Ao comunicar o caso da primeira vítima fatal da Covid-19 residente na cidade de Guanhães, na sexta-feira (26), a secretária de Saúde do município, Rejane Ferreira, disse que o teste positivo para a doença só foi divulgado pelo hospital Carlos Chagas de Itabira, onde o paciente estava internado, três dias depois da sua morte. O paciente teria morrido no último dia 23.
Alegando respeito a familiares, as autoridades sanitárias do município se dizem impedidas de dar maiores informações sobre as vítimas da Covid-19. No caso da vítima fatal, a Vigilância Epidemiológica disse apenas tratar-se de um homem de 65 anos que realizava tratamento em Itabira. Questionado sobre se o paciente estava sendo monitorado, a resposta foi que “não” já que, segundo informou o órgão, a vítima não apresentava sintomas da doença e nem havia procurado assistência médica no município para relatar queixas.
O Hospital Carlos Chagas de Itabira, que a exemplo do Hospital Regional de Guanhães é uma instituição privada, também preferiu não emitir opinião. Informações extraoficiais, no entanto, dão conta de que o paciente se submetia a sessões de hemodiálise.

Especulações
Ontem (29), a Prefeitura deu início a testagem dos funcionários do município pertencentes aos grupos considerados de maior risco (saúde e segurança).
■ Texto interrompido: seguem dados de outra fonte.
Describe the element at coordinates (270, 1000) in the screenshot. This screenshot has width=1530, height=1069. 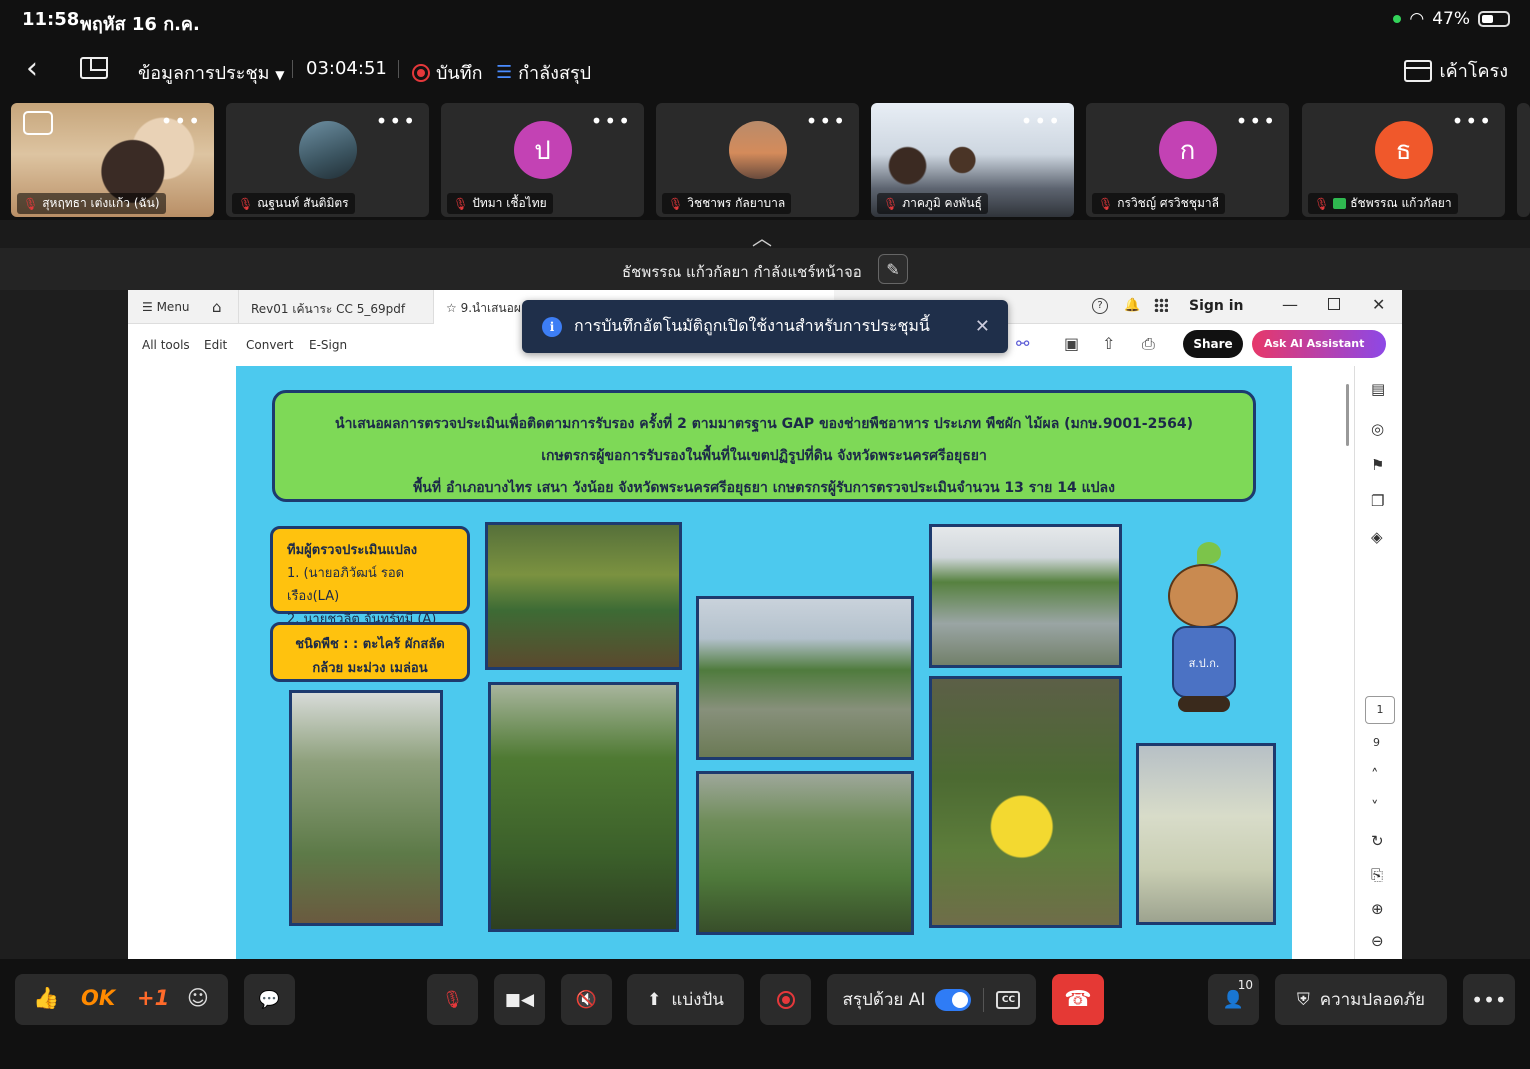
I see `chat-button: 💬` at that location.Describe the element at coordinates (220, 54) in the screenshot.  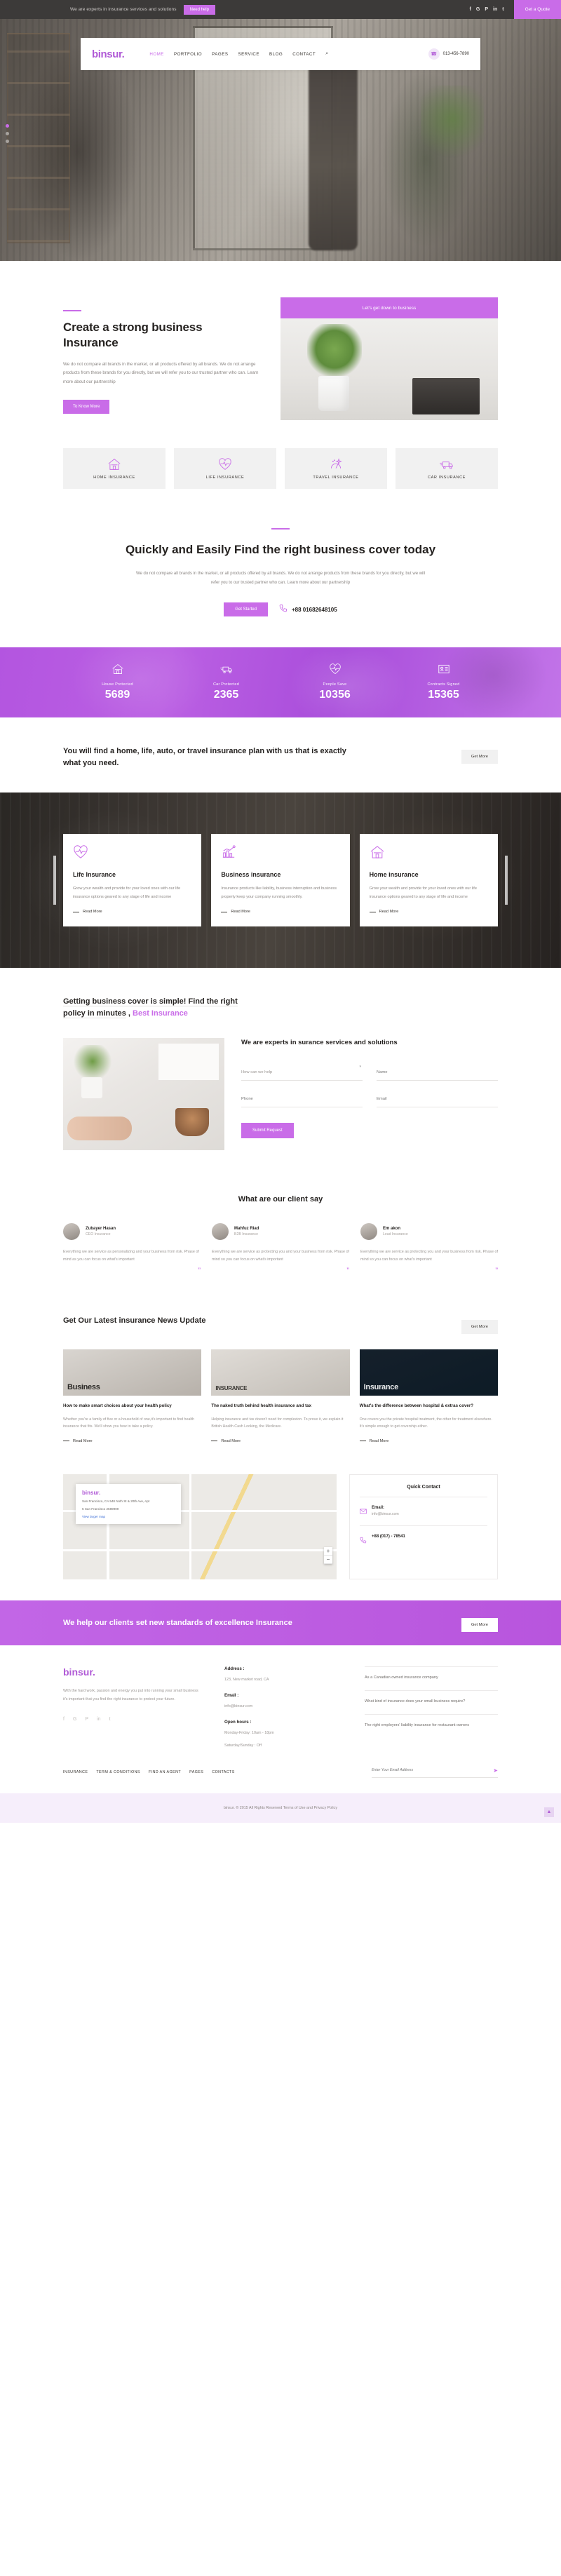
I see `nav-item-pages: PAGES` at that location.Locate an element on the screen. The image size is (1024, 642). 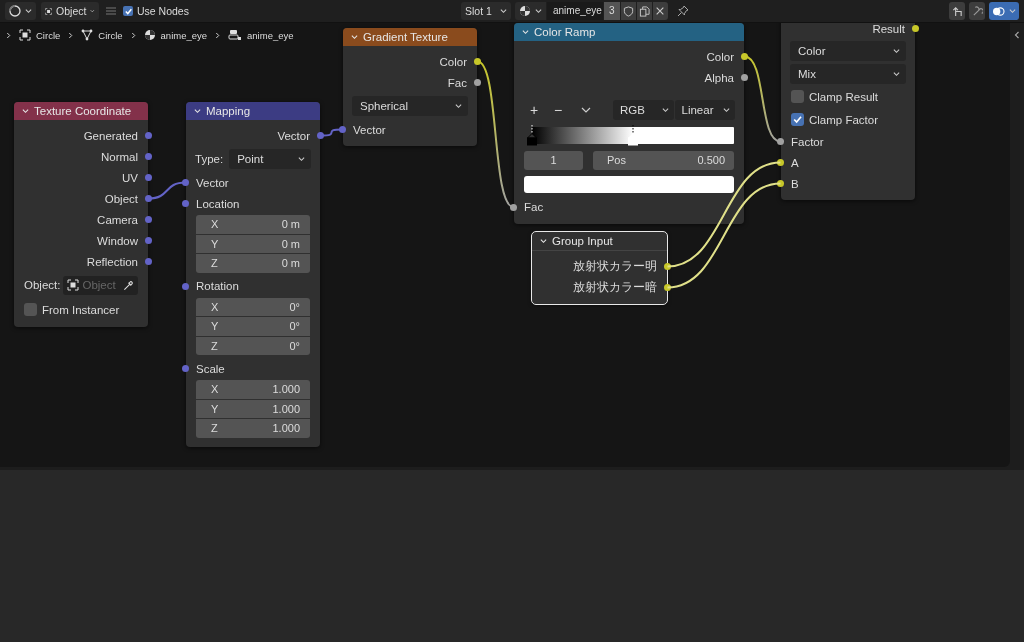
position-field: Pos 0.500 is located at coordinates (664, 160).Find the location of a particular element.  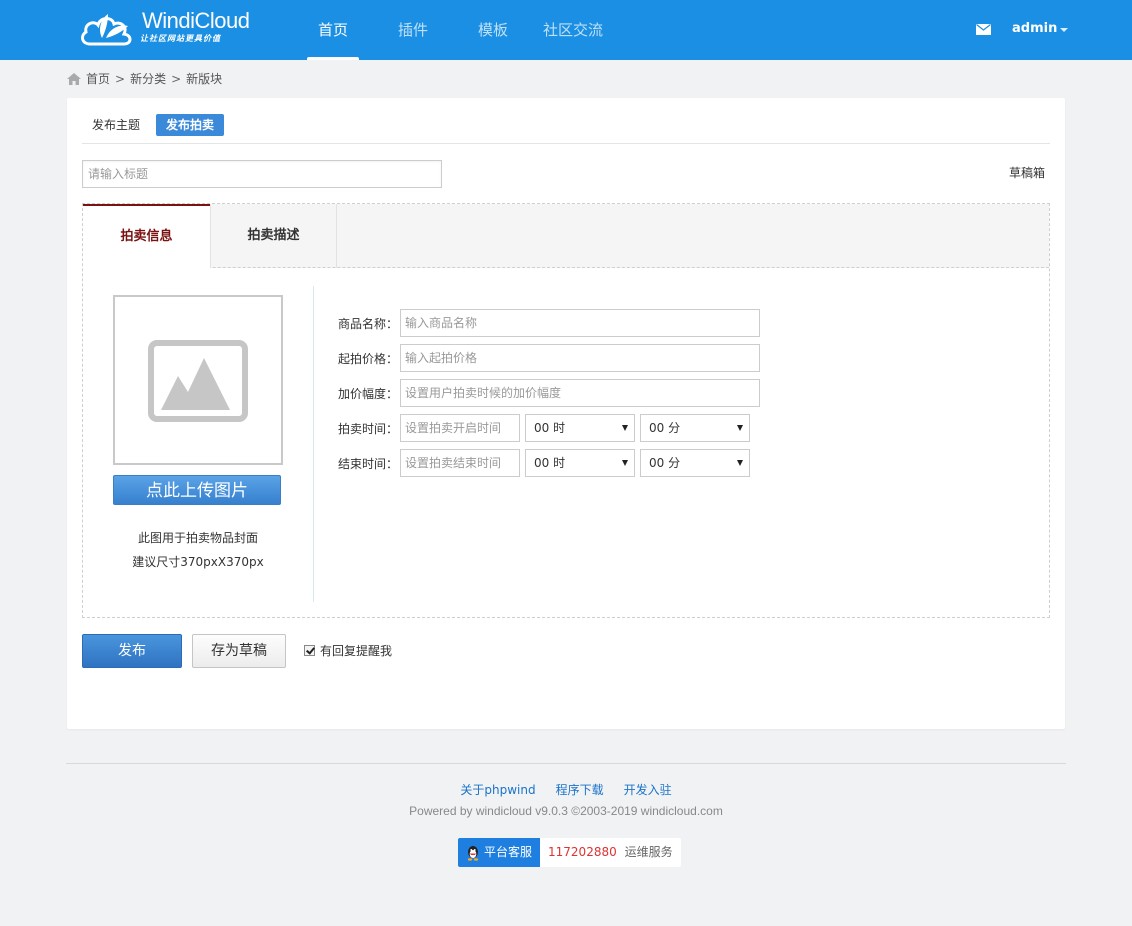

start-date-input is located at coordinates (460, 428).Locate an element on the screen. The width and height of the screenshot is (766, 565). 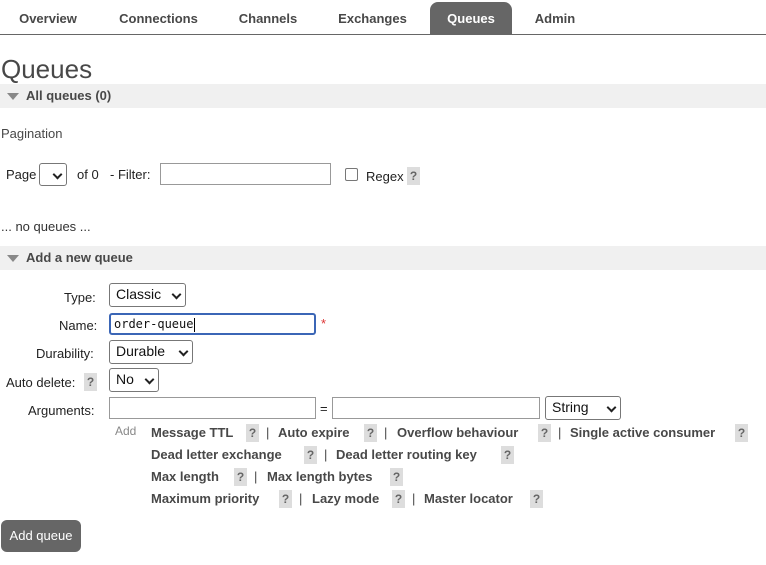
auto-delete-help-icon: ? is located at coordinates (90, 382).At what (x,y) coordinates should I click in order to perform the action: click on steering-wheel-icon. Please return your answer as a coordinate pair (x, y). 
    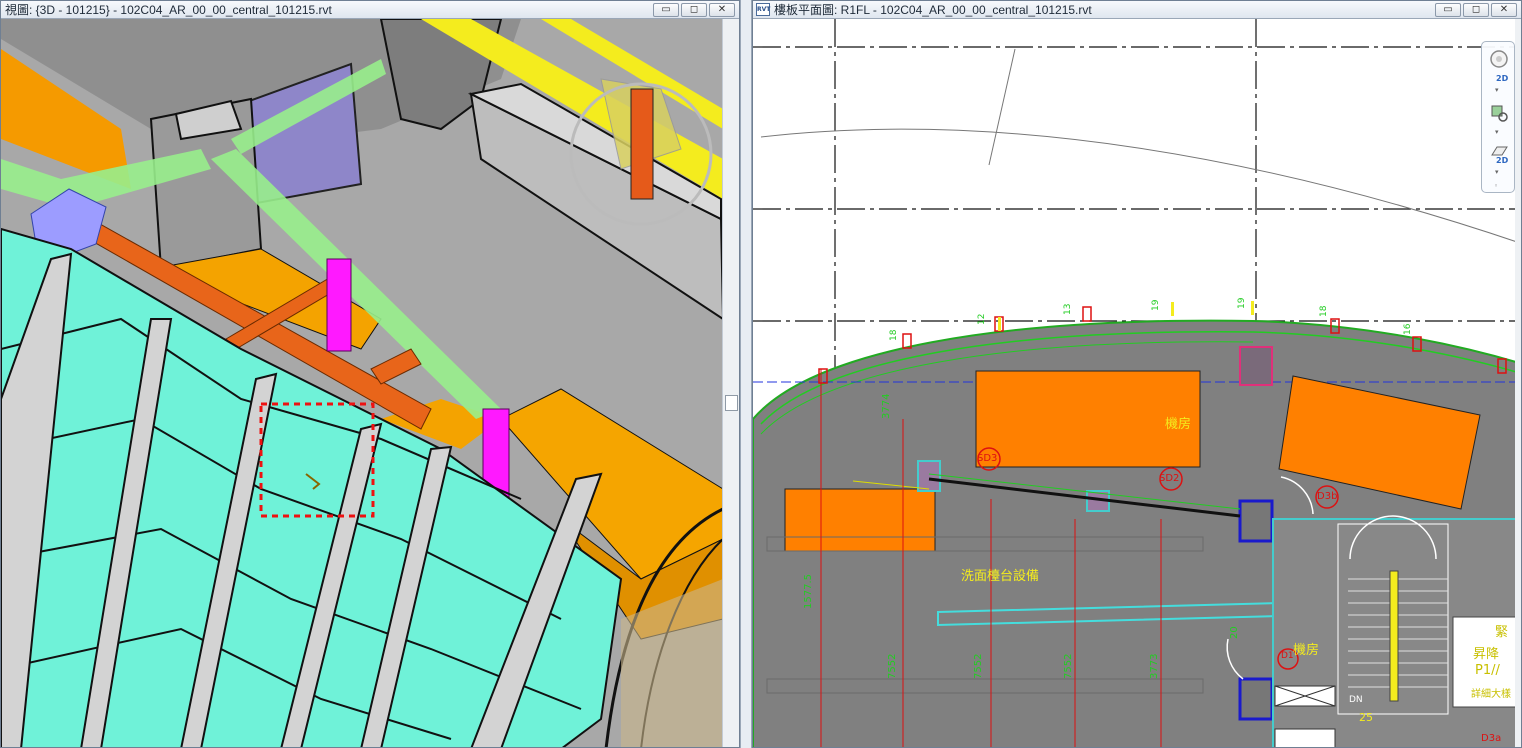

Coincidentemente, nas últimas semanas, o número de casos só tem aumentado. De acordo com o Boletim Epidemiológico do Comitê Gestor de Combate ao Coronavírus, hoje (30) chegou a 41 casos confirmados e 64 suspeitos, ante a 25 confirmados e 51 suspeitos de ontem. Já se especula nas redes sociais, por exemplo, que grande parte dos contaminados seja do quadro de funcionários da secretaria de saúde.

Insegurança

Rejane Ferreira, que também é membro do Comitê Gestor, recomendou à população intensificação no cuidado com a preservação da saúde, sobretudo com o higiene das mãos e uso de máscaras e a manutenção do distanciamento social. Mas depois do anúncio do primeiro óbito e o aumento dos casos, a falta de informações oficiais elevaram o grau de desconfiança e insegurança por parte população.